Readers here may remember a blog I posted on WWK a while back about the whole crazy StopTheGoodReadsBullies mess. http://writerswhokill.blogspot.com/2012/07/bullying-bulliestwo-wrongs-dont-make.html I had hoped that this whole bit of authors going crazy over bad reviews (in some cases, egregiously bad reviews) would disappear when Google shut down the STGRB website (which is back online, I notice). Even though Anne Rice has been raising some dust about reviewers on Goodreads lately.
An article in The Guardian/Books two days ago has shown me just how wrong I was and just how insane a writer can become. http://www.theguardian.com/books/2014/oct/18/am-i-being-catfished-an-author-confronts-her-number-one-online-critic Let’s start by pointing out that the practice of reviewing under a pseudonym is not “catfishing,” which is the act of creating a false person online in order to make someone fall in love with you, often in order to steal money from them. And a little more background on the author, Kathleen Hale, shows that she’s involved with a very powerful publishing family—her live-in fiancé writes for Saturday Night Live and The New Yorker and is the son of an executive editor at Harper Collins (her publisher) and a powerful New York Times former critic and columnist and current Guardian columnist.
In this article, Hale details how she went about stalking a Goodreads reviewer who gave her a one-star review on her debut novel. She stalked her online first and then paid for a background check on her, deceived a book blog to get her physical address, rented a car and drove to her house where she peeped into her car and tried to peep into her windows, then called her several times at her place of work to interrogate her with threatening questions, such as “I know you have two children. Do they live at home with you?” (Remember, this is from someone who’s already been to the house, and the reviewer knows that.)
This is not new behavior, apparently, for Hale. In an earlier Guardian piece, she discusses her obsessive tendencies (and also how she retailored her testimony in the second trial of an alleged rapist when she wasn’t believed in the first trial which ended in a mistrial). http://penguinrandomhouse.ca/hazlitt/longreads/prey And this is Hale’s own recounting of her stalking of a 14-year-old and attacking her (by pouring a whole bottle of hydrogen peroxide over her head and face) when Hale was also a teen. http://thoughtcatalog.com/kathleen-hale/2013/02/169836/
Hale’s own account of what she did, which she quite rightly calls “stalking,” is horrifying, but what was even worse were the multitude of commenters on the Guardian piece and on Twitter who applauded what she did, or at best said, “I don’t condone stalking, but…” I want to say firmly that never under any circumstances is stalking a person a valid response. I don’t care if you didn’t like their review. I don’t care if their review was no good or frivolous or downright malicious.

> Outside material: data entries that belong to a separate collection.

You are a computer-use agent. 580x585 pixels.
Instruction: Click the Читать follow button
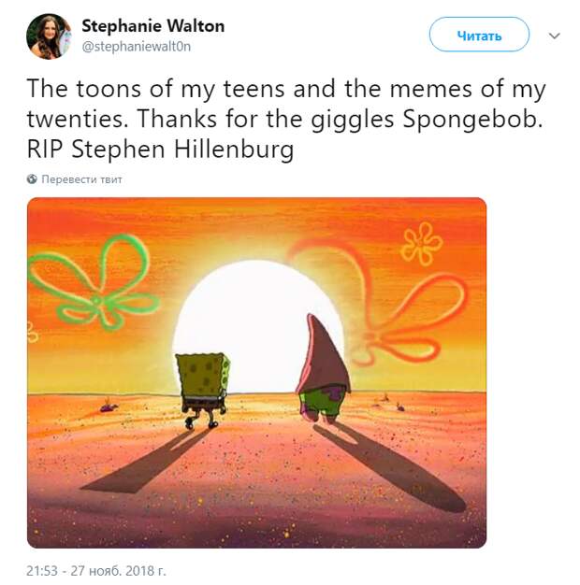coord(479,35)
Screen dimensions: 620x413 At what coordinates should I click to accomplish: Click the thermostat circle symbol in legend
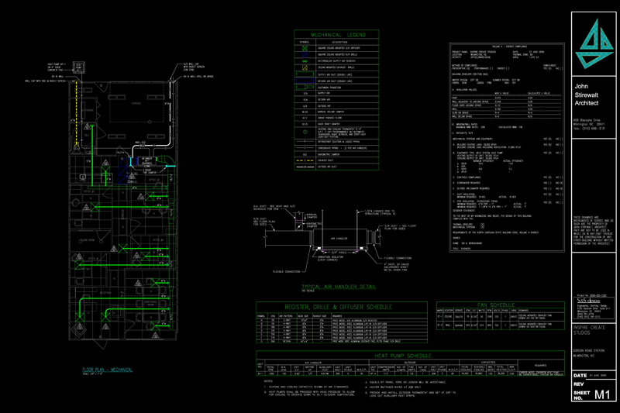304,130
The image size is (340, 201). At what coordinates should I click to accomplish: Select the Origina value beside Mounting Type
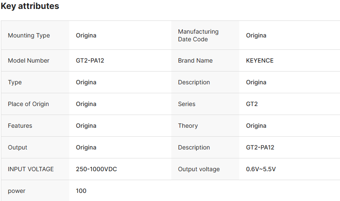pos(86,35)
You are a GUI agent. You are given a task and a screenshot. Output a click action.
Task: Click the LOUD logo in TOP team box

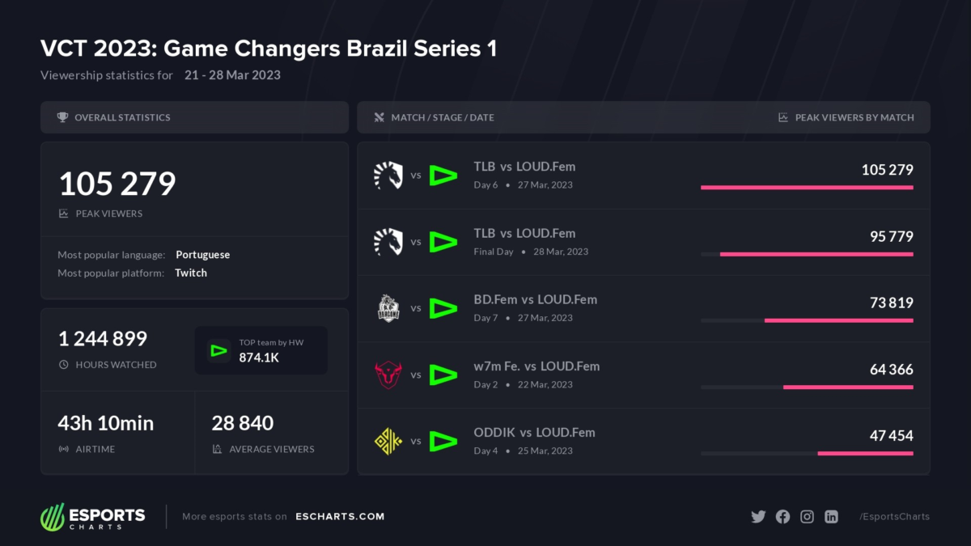218,350
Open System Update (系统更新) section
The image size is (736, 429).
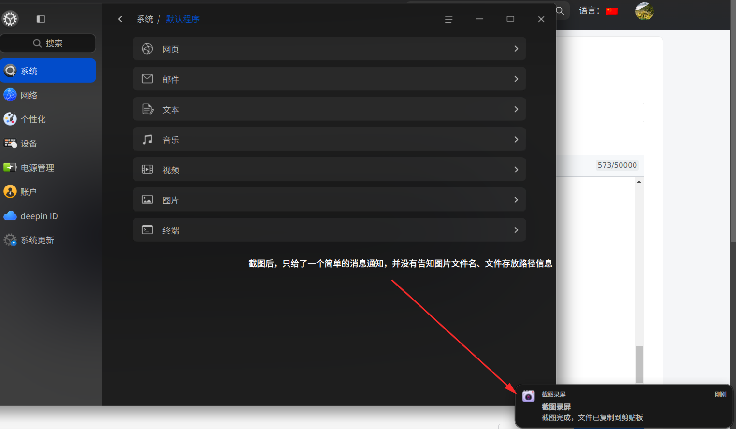[48, 240]
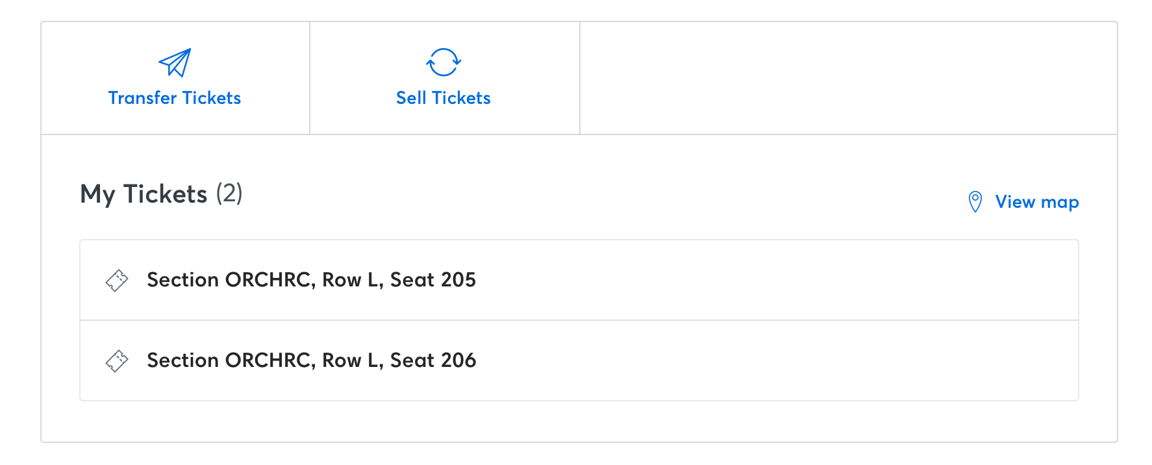Select the Seat 206 ticket row
Screen dimensions: 1152x465
point(579,360)
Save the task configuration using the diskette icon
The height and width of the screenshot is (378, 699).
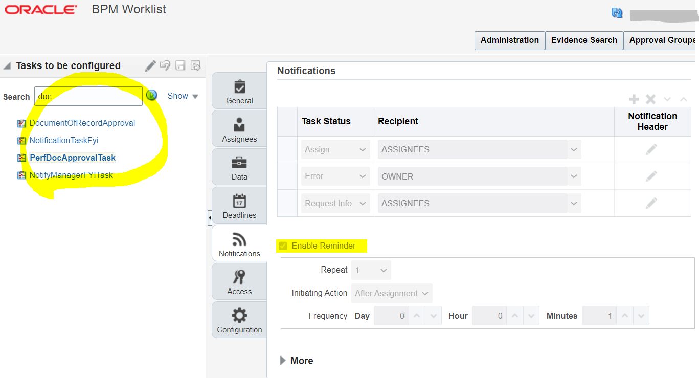coord(179,65)
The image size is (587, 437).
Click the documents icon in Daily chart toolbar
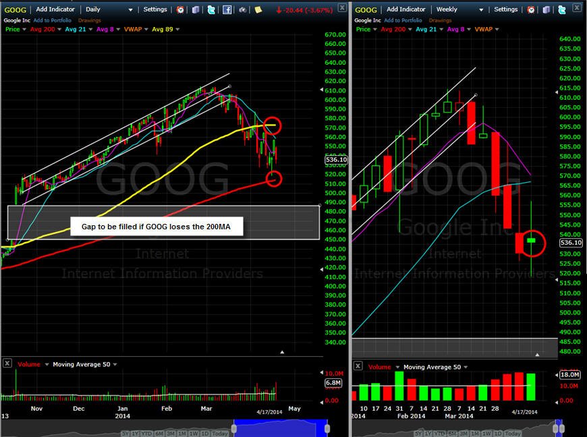pos(196,9)
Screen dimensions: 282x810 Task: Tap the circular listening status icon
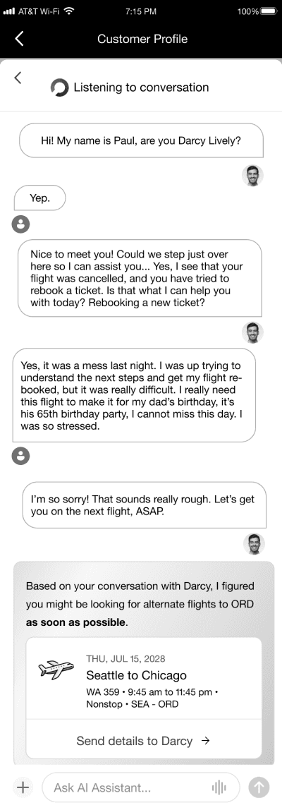[x=59, y=87]
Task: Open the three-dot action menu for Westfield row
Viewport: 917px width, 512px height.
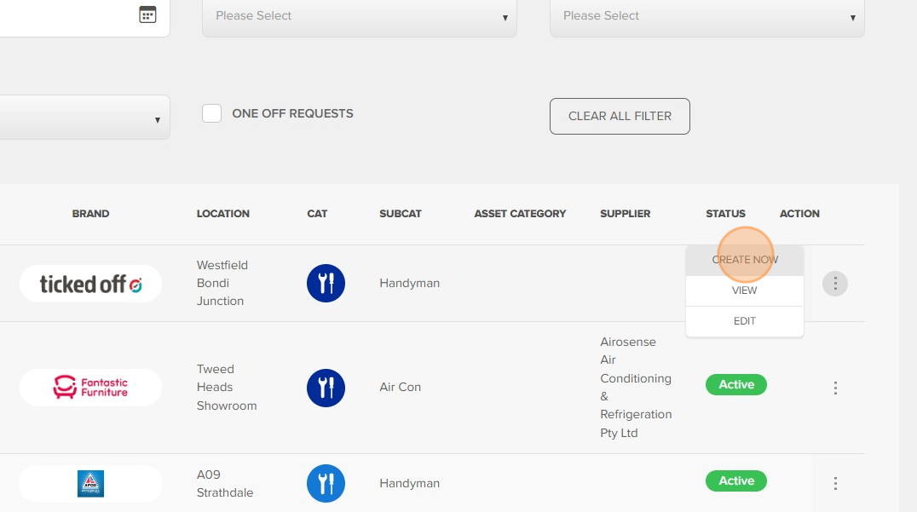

I’ve read tweets and comments from a number of book bloggers and reviewers (on Goodreads and elsewhere) who now feel intimidated and are reconsidering whether they will continue to review or write about and promote books if this is the type of reaction they can expect. As an author, I happen to feel that we need all these bloggers and reviewers, even the ones who aren’t very good, even the ones who’ve given my books one-star reviews. I’ve been pretty lucky with reviews, but yes, I’ve had a few one-stars—and some that lowballed my books for trivial reasons and didn’t even read the books. The more we have a vibrant and diverse universe of reviews, discussion, and criticism of books, the better off we are.
I suspect Hale will not suffer for this because she is privileged and well-connected, but her actions may drive reviewers away who could have been important to the career of some struggling writer without those connections. I think it’s important, as a professional novelist, to say, NO, to stalking and other insane behavior toward reviewers and book bloggers. Just. No. Just. Stop.